MB: Tell me a little about Rivet: when I walk down to the newstand, there are hundreds of different magazines covering a vast variety of topics. What’s special or unique about Rivet–why should I read it instead of another periodical? What do you consider your focus to be? Who is your audience?
LB: RIVET is unlike other magazines because it uses a theme to highlight connections among a constellation of topics. We’re a new kind of general interest magazine — sort of like a combination of Vanity Fair, Harpers and an art magazine, but more personal and much more independent. Our SECRET issue, for example, covers the mafia, Area 51, exes, Osama, drug habits, homosexuality, satellite mapping, hidden gems and death by chopsticks. We figure people like to learn new things — and you can’t do that inside the air-tight vacuum of a narrow niche.
And by people, I mean our readers, who are mostly ages 20 to 45 and are living in cities around the country.
MB: How did the magazine get its start: who founded it and what were they hoping to accomplish by starting a new magazine?
LB: The magazine got its start about two weeks after I moved to Seattle in 2001 and woke up one morning in with an idea for a magazine. I was 22 — and had all the energy and naivety to prove it. I was (and am) also a writer interested in a lot of different styles and genres and I wanted there to be a place for people like me to get our work out there. In the very beginning, it was just me, a graphic designer and a few friends who were willing to write. Together we made a crappy little 12-page zine with 150 bucks. But the idea was always to create an independent forum for emerging writers and artists. We always wanted to get big enough to take on the corporate magazines, to prove that it can be done. Because when it comes to media, particularly in a democracy, the bottom line should not be the most important thing.

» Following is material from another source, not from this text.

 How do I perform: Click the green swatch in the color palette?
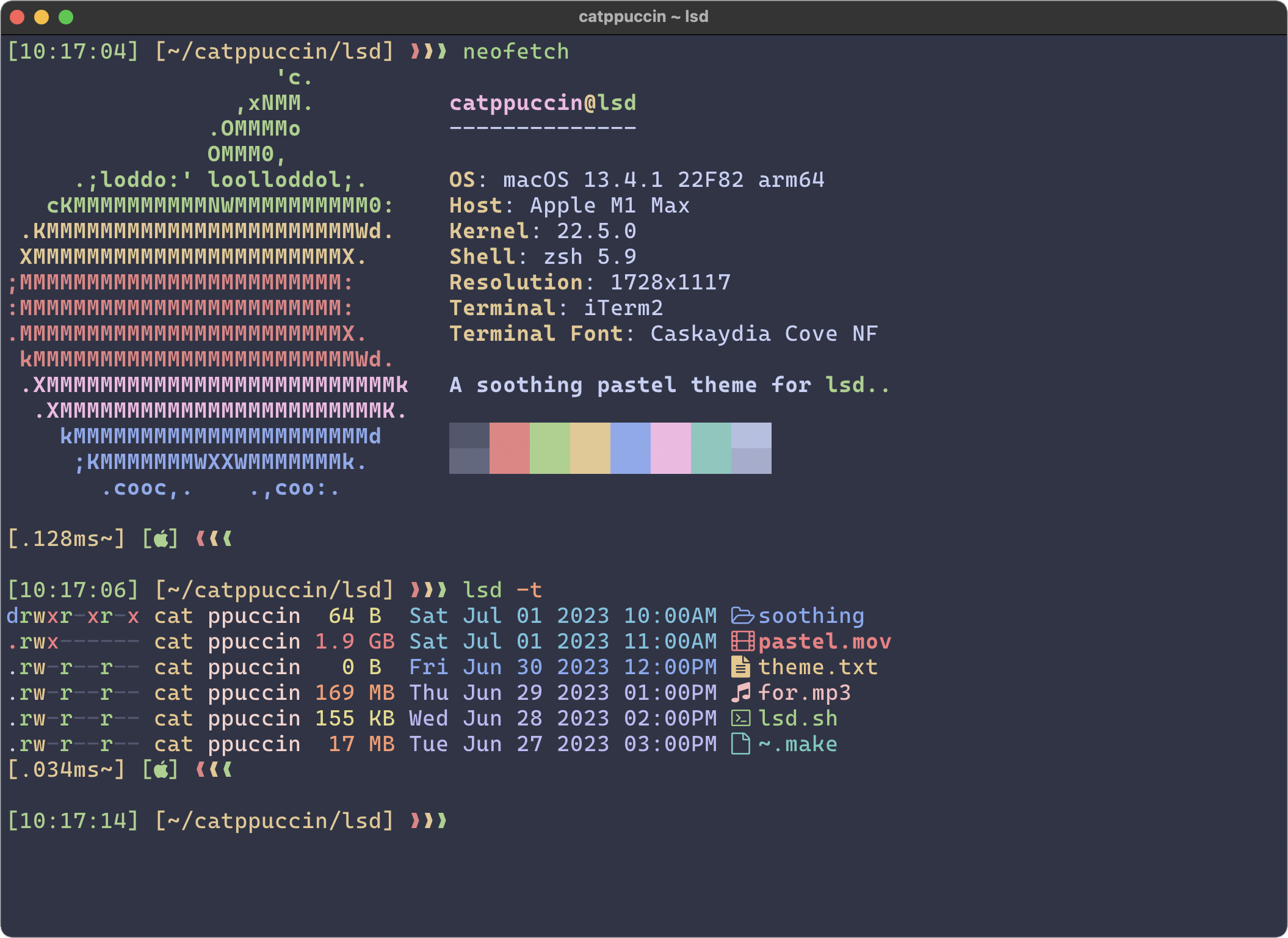point(551,448)
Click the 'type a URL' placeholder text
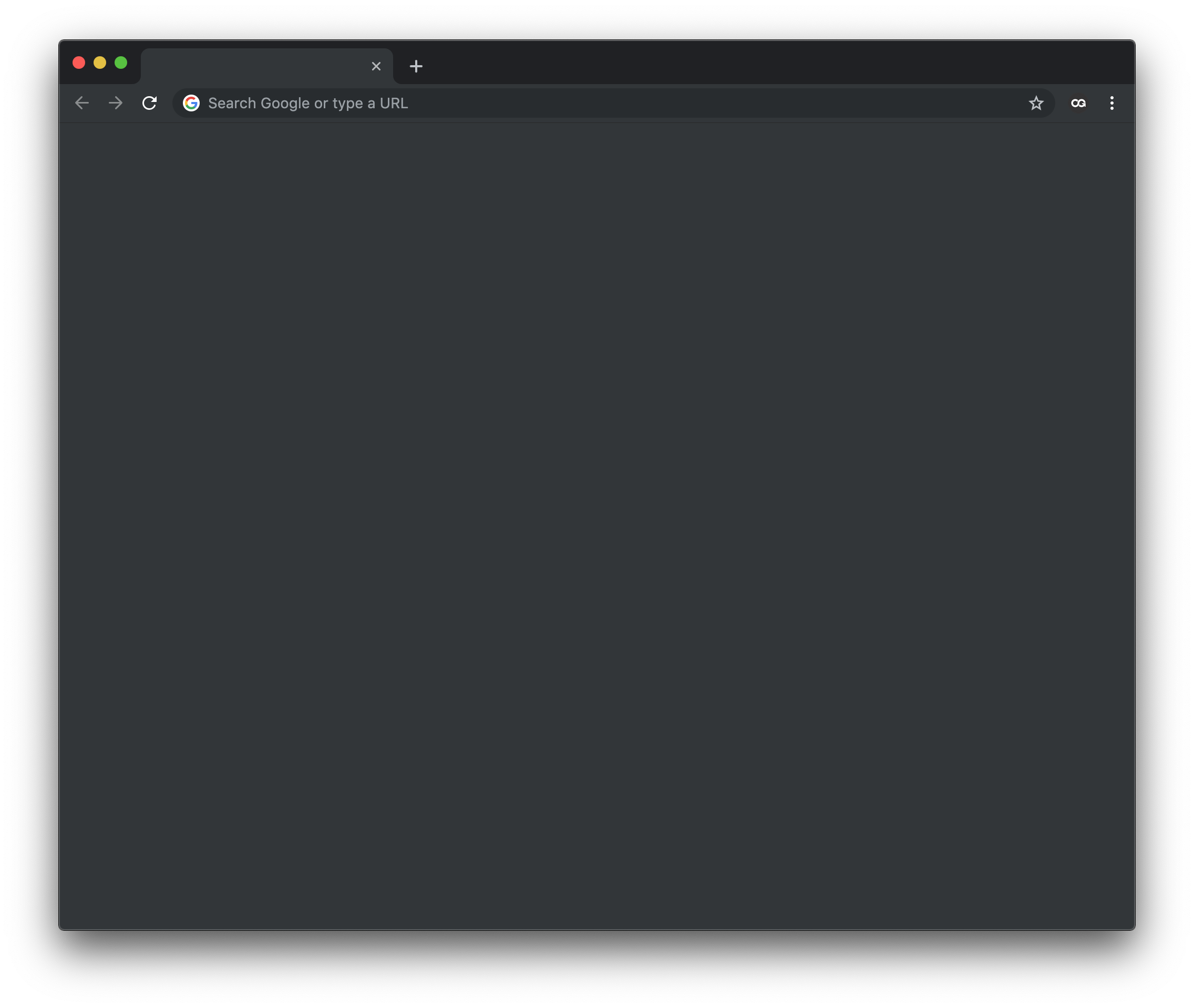Viewport: 1194px width, 1008px height. click(370, 103)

MB:How do you find your contributors? What is is that you’re looking for in a story or an artwork? How do you determine the theme for each issue?
LB: We find our contributors in so many different ways. (So far, there have been something like 230 of them — so we’d have to!) More often than not, though, we track down people whose work we like. Our core staff is about 15 — and they’re all very involved in their orbits of the community — whether that’s art or music or writing or whatever. So in the midst of the tangled web we weave, we’re always getting introduced to talented people with something to say. We’re not looking for anything specific in a story or a piece of art. We just want it to be genuine and different and smart. Other than that, though, pretty much anything goes.
As far as picking the themes: That is by far one of the most fun parts of doing RIVET. The whole staff gets together and brainstorms ideas. Usually a few folks have some ideas rattling around in their brains already and there’s always a list of potential themes taped to my desk because they tend to come to me at very strange times. But we essentially evaluate the possibilities based on the kind of range they have. It’s always a one-word theme — and it’s good if that word has a lot of different meanings. Maybe a political meaning, a scientific meaning, a colloquial meaning. As you can tell by the name of the magazine itself, I find double-entendre utterly irresistible! Plus, I think it’s fascinating the way one word tethers together so many different ideas and proves how related they actually are.
MB: What are the future plans for Rivet–more issues? Larger issues? Expansion into other areas?
LB: The future is always happening so fast and it’s hard to believe some of us have been building this thing for close to six years now. Right now, though, the size and the frequency of the magazine is really working for us and we’re really working on making the issues themselves stronger and stronger as circulation continues to grow. Soon, I hope, we’ll be able to pay stipends to our contributors and staff, and by the end of the year, we plan to have an actual office at long last.